Ben onlara sadece, Senin bana emrettiklerini söyledim; benim ve sizin Rabbiniz olan Allah’a kulluk edin, dedim. Ve ben aralarında olduğum müddetçe onlar üzerine tanıktım. Ne zaman ki Sen beni vefat ettirdin, onları gözetleyen yalnız Sen oldun Sen. Ve şüphesiz Sen gaybleri en iyi bilensin.
Eğer onlara azap edersen, şüphesiz onlar senin kullarındır ve eğer onları bağışlarsan, şüphesiz Sen, Aziz ve Hakîm’in ta kendisisin.”
Allah dedi ki: "Bu, doğru kimselere doğruluklarının fayda sağladığı gündür. Onlar için altlarından ırmaklar akan, içinde ebedî kalacakları cennetler vardır". Allah onlardan razı olmuş, onlar da O'ndan razı olmuşlardır. İşte bu, büyük kurtuluştur. (Mâide/116, 119)

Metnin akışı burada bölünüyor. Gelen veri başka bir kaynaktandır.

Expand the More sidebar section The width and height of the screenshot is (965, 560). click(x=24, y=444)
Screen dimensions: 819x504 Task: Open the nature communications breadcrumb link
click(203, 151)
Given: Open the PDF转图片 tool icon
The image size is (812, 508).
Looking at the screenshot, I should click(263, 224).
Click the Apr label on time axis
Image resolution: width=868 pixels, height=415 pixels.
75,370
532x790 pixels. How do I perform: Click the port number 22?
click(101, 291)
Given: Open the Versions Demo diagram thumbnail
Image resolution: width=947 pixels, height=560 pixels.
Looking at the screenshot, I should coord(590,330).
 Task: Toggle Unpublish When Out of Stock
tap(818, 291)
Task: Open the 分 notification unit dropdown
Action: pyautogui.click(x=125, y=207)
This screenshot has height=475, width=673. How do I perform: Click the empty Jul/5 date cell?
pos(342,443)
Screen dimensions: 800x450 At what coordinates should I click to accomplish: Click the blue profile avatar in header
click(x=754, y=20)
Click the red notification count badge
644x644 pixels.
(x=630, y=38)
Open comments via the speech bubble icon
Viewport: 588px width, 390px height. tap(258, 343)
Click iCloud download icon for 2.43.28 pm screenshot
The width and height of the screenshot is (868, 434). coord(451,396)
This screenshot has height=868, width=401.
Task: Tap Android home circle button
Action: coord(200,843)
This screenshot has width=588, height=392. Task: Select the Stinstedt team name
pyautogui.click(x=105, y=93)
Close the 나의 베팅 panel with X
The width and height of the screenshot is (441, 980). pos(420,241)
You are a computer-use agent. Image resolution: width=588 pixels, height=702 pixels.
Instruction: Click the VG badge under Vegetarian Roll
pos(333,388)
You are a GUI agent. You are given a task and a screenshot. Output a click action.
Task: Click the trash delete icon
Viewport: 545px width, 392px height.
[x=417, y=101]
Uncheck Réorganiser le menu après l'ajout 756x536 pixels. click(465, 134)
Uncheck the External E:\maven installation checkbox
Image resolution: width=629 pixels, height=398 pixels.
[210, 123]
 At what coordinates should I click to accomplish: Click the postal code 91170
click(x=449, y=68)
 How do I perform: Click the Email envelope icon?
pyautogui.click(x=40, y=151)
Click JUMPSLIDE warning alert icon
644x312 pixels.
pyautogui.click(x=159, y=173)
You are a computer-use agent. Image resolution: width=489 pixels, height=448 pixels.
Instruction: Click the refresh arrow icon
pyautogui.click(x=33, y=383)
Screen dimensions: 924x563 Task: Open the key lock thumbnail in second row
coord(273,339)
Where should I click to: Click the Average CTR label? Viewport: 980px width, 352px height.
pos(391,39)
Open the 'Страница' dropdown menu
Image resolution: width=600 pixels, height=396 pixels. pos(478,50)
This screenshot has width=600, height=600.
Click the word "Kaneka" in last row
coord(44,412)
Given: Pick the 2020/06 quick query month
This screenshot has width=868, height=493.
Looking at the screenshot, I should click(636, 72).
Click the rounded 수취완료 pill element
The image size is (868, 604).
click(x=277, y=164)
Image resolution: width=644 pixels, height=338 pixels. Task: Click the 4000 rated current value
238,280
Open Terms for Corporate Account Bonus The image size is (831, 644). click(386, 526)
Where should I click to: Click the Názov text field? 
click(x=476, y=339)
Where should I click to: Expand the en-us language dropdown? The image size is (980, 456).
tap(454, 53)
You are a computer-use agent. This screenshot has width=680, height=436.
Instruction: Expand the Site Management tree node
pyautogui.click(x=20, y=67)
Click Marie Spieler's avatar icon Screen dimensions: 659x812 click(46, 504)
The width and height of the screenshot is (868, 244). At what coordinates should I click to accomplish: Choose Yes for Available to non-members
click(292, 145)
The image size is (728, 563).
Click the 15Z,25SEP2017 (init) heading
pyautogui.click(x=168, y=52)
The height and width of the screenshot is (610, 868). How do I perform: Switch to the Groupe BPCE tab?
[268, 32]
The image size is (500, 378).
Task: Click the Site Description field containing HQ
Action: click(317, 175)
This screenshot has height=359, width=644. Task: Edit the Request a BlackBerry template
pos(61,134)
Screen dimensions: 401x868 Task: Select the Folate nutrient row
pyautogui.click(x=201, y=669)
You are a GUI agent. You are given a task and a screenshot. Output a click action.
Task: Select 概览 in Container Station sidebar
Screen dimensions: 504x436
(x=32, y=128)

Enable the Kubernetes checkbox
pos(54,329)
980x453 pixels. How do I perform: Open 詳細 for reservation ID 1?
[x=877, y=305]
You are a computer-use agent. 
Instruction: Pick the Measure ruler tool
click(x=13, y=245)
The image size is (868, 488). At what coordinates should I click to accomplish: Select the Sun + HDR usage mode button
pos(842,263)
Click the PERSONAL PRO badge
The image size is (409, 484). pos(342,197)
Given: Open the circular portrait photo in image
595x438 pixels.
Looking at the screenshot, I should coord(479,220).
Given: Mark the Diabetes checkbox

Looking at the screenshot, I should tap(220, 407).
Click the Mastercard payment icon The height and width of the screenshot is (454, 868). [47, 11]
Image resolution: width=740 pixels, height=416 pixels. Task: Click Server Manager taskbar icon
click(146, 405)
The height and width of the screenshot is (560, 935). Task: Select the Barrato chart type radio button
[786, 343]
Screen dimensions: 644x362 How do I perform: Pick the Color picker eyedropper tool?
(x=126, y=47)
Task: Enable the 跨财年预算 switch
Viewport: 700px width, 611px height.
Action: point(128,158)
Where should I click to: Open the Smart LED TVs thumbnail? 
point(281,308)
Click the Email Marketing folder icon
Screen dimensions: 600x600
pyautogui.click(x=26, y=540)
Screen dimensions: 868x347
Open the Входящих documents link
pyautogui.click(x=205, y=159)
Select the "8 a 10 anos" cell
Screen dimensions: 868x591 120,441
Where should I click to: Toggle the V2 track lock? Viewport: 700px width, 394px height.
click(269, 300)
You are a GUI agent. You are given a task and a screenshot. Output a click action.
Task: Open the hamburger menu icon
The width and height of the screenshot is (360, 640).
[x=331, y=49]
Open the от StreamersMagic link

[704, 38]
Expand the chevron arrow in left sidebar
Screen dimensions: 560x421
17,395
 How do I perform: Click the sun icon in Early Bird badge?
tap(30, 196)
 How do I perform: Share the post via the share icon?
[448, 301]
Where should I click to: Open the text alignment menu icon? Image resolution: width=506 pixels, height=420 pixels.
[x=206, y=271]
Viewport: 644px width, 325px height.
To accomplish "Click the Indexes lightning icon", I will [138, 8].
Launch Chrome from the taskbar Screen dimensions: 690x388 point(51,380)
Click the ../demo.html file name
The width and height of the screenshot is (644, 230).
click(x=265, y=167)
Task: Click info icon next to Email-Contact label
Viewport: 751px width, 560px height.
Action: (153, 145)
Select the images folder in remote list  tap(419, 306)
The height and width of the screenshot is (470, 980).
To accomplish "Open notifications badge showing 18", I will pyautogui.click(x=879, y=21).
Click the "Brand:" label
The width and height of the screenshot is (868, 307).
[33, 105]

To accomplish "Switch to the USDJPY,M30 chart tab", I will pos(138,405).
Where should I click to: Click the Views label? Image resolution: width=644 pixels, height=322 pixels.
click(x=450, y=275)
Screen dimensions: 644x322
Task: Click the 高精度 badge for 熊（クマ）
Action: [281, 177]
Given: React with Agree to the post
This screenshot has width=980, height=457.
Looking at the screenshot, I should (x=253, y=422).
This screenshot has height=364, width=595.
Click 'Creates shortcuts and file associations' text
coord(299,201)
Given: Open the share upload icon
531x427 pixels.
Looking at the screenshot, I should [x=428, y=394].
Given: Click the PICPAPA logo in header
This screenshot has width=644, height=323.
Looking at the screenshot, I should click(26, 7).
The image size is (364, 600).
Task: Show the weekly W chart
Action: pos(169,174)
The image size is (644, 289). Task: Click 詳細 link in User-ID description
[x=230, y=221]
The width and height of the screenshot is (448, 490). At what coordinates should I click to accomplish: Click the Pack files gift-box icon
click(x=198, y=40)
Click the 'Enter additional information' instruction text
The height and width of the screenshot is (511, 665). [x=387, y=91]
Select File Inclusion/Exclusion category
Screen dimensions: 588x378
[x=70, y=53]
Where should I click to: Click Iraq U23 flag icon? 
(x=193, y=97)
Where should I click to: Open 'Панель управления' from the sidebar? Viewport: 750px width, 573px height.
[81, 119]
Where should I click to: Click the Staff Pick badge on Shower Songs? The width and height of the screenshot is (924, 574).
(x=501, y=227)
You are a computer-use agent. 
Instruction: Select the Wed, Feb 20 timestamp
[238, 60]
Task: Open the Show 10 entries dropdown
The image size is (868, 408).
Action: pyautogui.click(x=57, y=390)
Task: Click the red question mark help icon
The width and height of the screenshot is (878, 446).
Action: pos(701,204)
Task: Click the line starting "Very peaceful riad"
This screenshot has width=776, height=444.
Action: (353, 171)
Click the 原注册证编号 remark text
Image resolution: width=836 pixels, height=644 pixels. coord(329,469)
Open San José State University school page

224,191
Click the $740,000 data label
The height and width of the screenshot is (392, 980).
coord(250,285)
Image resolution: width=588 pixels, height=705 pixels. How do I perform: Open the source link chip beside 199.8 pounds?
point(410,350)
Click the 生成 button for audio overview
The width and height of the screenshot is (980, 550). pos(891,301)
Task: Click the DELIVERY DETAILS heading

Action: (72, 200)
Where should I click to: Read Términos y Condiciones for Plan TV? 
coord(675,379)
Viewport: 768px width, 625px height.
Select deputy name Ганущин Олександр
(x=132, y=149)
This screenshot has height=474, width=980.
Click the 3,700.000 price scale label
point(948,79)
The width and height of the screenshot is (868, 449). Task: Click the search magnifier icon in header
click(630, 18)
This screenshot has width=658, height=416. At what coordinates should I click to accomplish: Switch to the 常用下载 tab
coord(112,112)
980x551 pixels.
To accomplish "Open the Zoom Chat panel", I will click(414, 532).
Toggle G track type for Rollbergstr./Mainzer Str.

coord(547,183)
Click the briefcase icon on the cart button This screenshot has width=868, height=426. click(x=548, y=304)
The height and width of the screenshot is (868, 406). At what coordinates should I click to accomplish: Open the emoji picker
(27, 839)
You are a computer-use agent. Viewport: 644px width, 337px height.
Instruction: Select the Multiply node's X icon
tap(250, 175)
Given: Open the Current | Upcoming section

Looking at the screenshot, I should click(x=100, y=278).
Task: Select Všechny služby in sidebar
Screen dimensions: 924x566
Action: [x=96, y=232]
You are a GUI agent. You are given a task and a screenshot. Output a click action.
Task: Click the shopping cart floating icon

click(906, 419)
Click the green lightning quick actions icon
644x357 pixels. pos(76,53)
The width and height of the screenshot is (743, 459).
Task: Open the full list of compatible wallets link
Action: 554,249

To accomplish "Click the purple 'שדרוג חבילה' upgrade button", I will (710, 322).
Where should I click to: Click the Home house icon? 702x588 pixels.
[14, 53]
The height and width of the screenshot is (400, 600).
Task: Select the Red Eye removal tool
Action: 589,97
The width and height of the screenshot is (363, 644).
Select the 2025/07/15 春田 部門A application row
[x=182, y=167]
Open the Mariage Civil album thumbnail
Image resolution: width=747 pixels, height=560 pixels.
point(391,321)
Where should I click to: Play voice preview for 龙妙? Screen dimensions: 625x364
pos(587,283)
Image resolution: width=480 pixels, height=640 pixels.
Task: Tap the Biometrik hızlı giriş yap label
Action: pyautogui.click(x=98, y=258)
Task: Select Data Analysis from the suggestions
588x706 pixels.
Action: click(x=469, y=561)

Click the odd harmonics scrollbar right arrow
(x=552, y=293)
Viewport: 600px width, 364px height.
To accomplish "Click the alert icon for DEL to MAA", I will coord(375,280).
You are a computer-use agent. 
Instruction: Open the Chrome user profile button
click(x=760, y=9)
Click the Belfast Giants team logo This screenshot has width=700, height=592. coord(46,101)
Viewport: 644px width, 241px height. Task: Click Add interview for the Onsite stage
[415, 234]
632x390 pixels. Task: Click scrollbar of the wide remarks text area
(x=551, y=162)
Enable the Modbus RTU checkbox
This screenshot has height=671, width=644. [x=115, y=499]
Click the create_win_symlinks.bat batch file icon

İşte onlar [Rahman’ın kulları], sabretmelerine karşılık ğurfede [cennetin en yüksek makamlarında], orada ebedî kalacaklar olarak mükâfatlandırılacaklar, orada hürmet ve selâmla karşılanacaklardır -orası ne güzel bir karargâh ve ne güzel bir ikametgâhtır!- (Furkan/75)
Ve o kişiler, Allah’ın birleştirilmesini istediği şeyi birleştirirler. Rablerine haşyet duyarlar ve hesabın kötülüğünden korkarlar.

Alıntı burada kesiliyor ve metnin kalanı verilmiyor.